We’re getting away from the standard of beauty that says straight hair is the norm. We, women, are learning to embrace our curls and chase after organic products that accentuate every crook and turn of our strands. But wouldn’t you know it? We’ve got the wrong hair drying techniques.
It’s not the treacherous dryer that's absorbing the life out of our poor little strands. We know better than to subject our hair to excessive heat every day. What’s actually killing our hair is the very thing that was meant to make it thrive: hair products.

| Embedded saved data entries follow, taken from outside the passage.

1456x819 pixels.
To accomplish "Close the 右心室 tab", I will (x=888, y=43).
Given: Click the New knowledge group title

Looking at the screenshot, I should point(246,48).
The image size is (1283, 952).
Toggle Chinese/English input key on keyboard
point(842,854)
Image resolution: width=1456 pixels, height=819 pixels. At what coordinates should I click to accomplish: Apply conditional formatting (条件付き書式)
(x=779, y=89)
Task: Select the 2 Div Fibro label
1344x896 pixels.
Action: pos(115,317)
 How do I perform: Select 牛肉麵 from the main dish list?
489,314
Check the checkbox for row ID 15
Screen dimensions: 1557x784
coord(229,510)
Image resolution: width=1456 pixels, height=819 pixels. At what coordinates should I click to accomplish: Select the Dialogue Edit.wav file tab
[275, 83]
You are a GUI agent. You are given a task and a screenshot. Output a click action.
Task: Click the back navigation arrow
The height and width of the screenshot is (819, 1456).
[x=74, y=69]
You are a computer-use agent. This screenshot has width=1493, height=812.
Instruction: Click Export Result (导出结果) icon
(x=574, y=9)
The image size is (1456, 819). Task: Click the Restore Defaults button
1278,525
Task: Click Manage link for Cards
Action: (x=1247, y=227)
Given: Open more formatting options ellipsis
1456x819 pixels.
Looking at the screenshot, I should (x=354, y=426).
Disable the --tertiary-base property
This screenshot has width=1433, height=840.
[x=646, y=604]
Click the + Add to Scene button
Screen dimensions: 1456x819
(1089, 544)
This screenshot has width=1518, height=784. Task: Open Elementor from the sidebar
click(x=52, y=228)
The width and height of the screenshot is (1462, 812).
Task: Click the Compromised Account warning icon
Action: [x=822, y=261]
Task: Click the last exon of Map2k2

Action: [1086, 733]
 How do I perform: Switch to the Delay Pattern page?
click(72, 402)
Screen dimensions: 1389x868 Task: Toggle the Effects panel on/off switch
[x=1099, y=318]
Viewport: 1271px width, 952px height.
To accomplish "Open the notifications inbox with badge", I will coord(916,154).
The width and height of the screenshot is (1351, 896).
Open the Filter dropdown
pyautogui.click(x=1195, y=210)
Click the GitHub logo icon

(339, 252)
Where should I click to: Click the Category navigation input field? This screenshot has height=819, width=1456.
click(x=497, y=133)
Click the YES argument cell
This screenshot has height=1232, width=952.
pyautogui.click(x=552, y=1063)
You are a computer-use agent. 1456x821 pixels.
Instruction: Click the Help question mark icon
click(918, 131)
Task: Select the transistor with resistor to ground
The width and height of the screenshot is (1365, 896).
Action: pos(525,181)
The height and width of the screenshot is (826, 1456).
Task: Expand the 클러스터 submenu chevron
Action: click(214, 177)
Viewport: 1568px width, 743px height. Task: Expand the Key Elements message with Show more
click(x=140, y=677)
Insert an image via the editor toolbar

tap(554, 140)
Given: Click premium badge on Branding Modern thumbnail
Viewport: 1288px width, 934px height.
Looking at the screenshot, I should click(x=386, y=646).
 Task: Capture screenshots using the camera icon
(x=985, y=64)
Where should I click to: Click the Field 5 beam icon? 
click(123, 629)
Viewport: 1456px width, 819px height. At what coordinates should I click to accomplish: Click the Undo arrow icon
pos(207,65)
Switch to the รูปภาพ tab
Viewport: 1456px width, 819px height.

According to celebrity hairstylist Matt Fugate, the master hands behind Solange Knowles and Blake Lively's fabulous looks, women have to let their hair dry sans the pomades, gels, and lotions they love if they expect to reap the full benefits of said products.
“You’ve got to let your hair get about 60% dry before you apply any styling products,” Matt says. “I wouldn’t apply styling product to dripping wet hair because most often it won’t be applied correctly," he adds.
It makes sense when you think about it. Water, after all, is used to dilute products when the potency is overbearing. You apply water to ammonia when cleaning to get the effects of the product without the hard-hitting toxins. A bit of H2O is also included in coffee that is considered too strong. If water is used to weaken the effects of products, then why would you want to apply your expensive all-natural puddings and whatnots to soaking wet hair?
Matt confirms my theory by saying, “Water will dilute the benefits of the product. Ingredients penetrate strands better, benefitting it more, if hair is damp or dry.” He also reveals that soaking wet hair weighed down by products takes longer to dry. And you thought all-day air drying sessions were because your hair was coarse. It’s that solid product holding up the time, sister friend!
So how can we dry our hair by 60 percent before leaving the house in the morning? Does Matt expect us to wake up three hours ahead of time to accommodate the new styling technique? No, he doesn’t. Matt knows that you’re a working woman, which is why he suggests using the hair dryer for about one minute to get your hair from wet to damp.
Those of us who absolutely despise artificial heat may want to invest in microfiber towels. Make sure that the towels are super-absorbent, though, so that the water doesn’t have any choice except to conform to your wishes to transfer from hair to cloth.
We’re on the right track when it comes to hair drying techniques, ladies; now if we could only get the details set in stone.